Critics perhaps bandy around the word cliché too often, as if readers and artists should automatically discern the problems inherent in drawing from a stock of heavily used images. But ideally, the term helps explain the shortcomings of works that rely so heavily on routine symbols that they ignore the impact those representations have on an audience.
Svich’s phantasmagoric 2004 retelling of Euripides’ Iphigenia at Aulis as Iphigenia’s drug-riddled trip to a rave is one such work. Adams’s production has its strengths. Christine Lin makes a compelling Iphigenia; she compensates for the script’s weak language with bodily storytelling (buxom and seductive in one scene; in the next, battered and caved-in). Steph Charaska’s scenic design has a dynamic forced-perspective feel.
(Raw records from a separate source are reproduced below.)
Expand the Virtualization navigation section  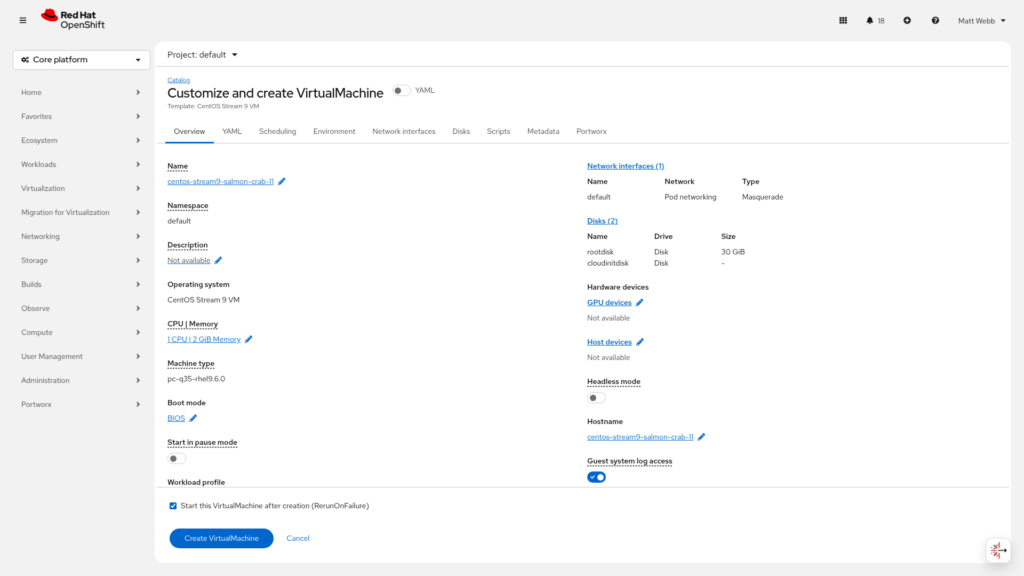coord(82,188)
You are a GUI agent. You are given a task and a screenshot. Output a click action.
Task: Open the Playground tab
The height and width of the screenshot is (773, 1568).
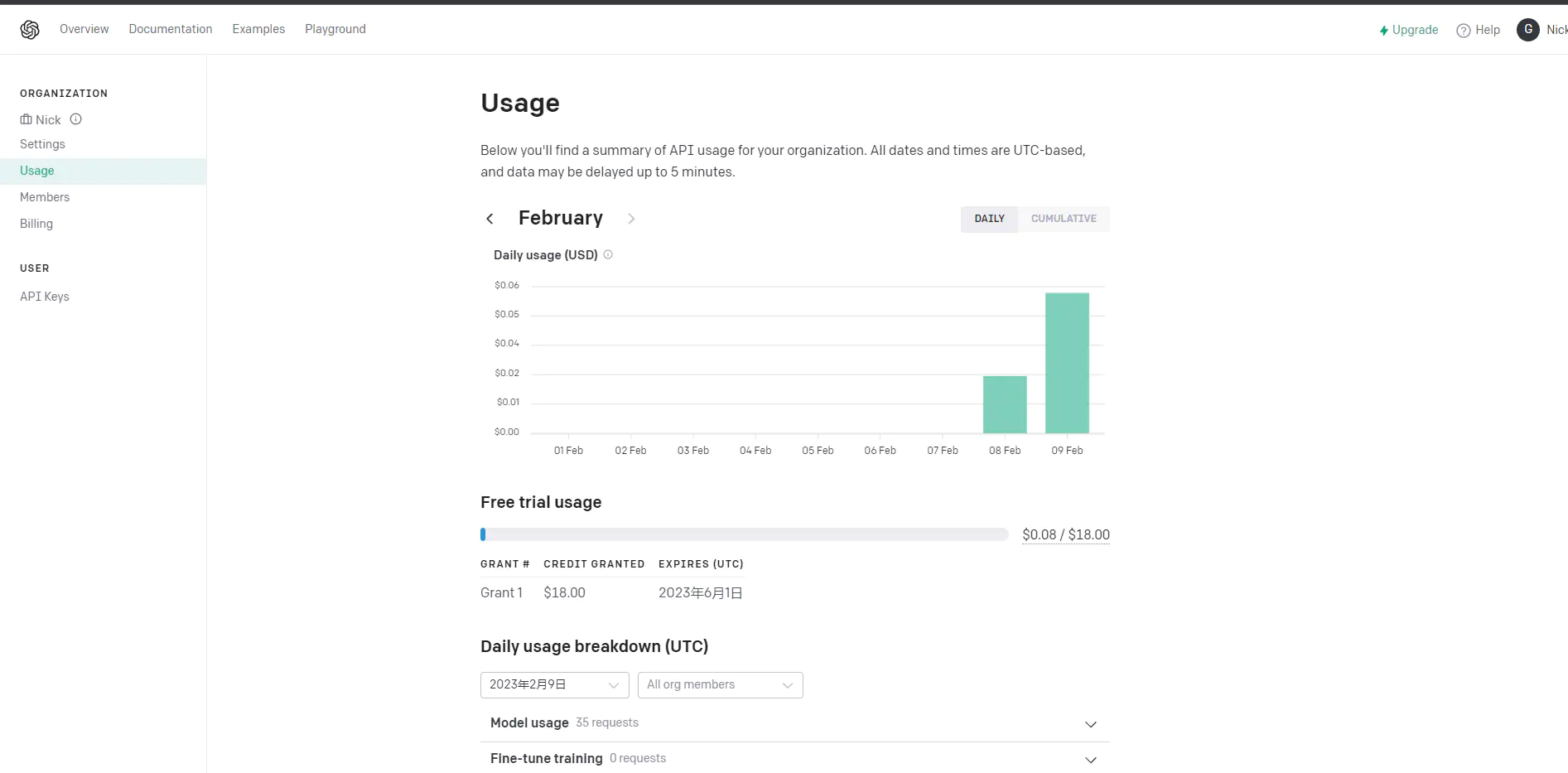pyautogui.click(x=335, y=29)
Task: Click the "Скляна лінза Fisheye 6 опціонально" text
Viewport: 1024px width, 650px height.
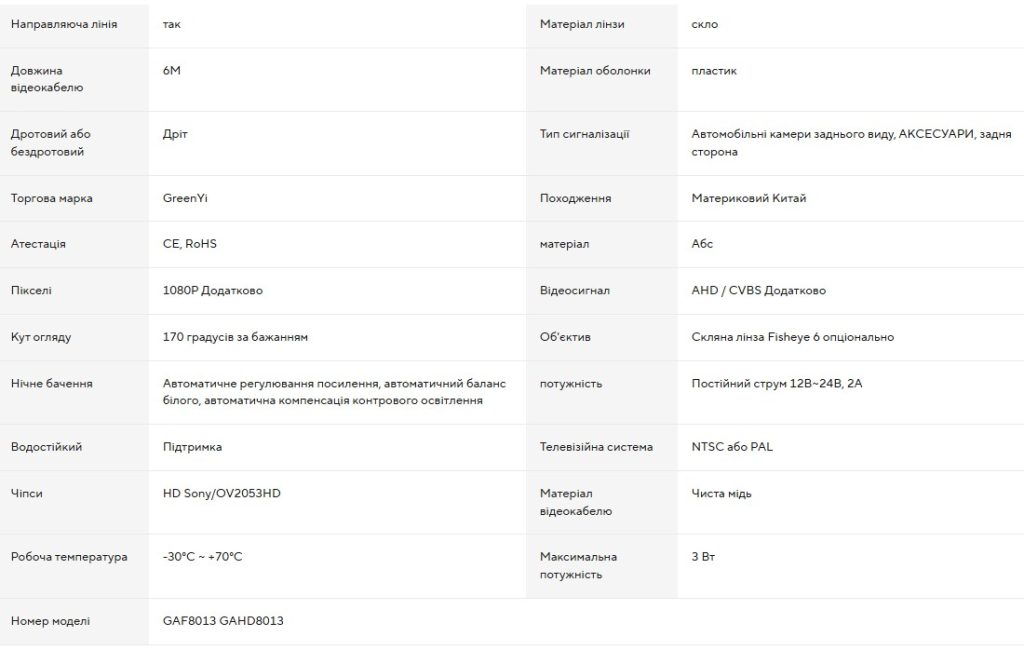Action: [793, 337]
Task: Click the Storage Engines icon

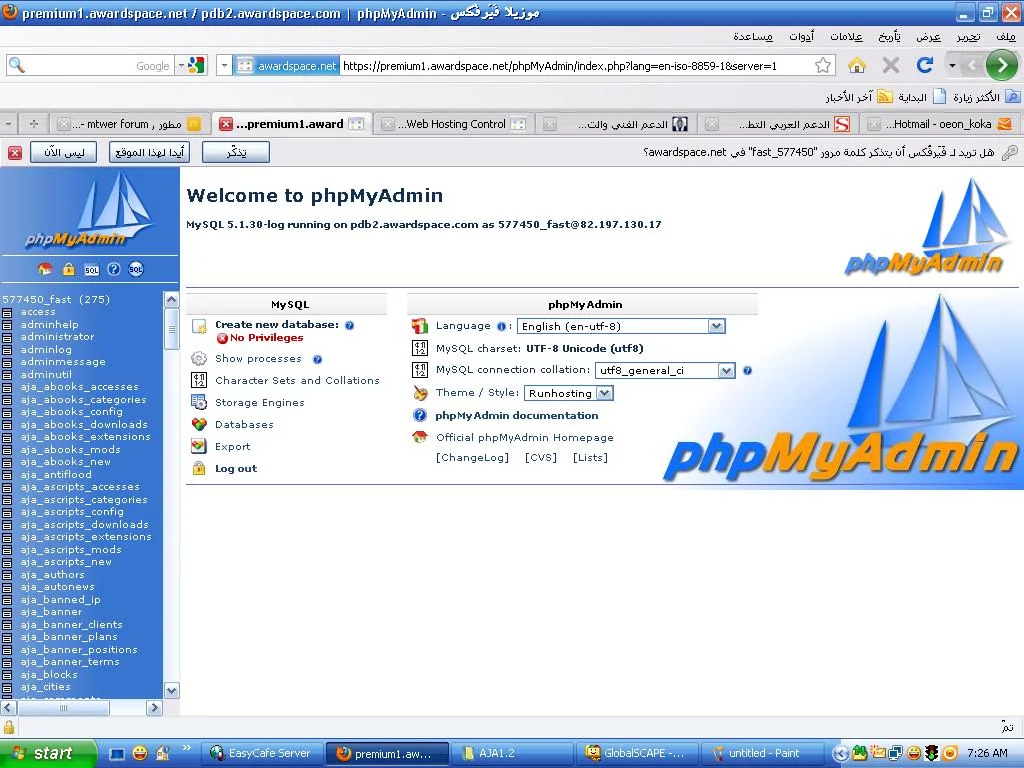Action: pos(198,402)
But Adams and Svich both draw immensely on images that have cycled through our cultural imaginations, without acknowledging the effects this recycling has had. Early in her outing, Iphigenia encounters three drag queens in kooky primary-color outfits. Circa 1976, the impact might have been disturbing; now, we think of similar images in a Gaga video and shrug. Later, Iphigenia sees her personal story refracted through the mass media via actors who appear as news anchors on giant onstage screens. It’s a disturbing, dystopian vision—or it was until it appeared in Network, Minority Report and (satirically) in Up. This trope is no longer just tired, it’s a cultural punch line. Images like these pepper Iphigenia. Along with a rather comically motley crew of actors, they render this self-serious piece giggle-inducing, at best.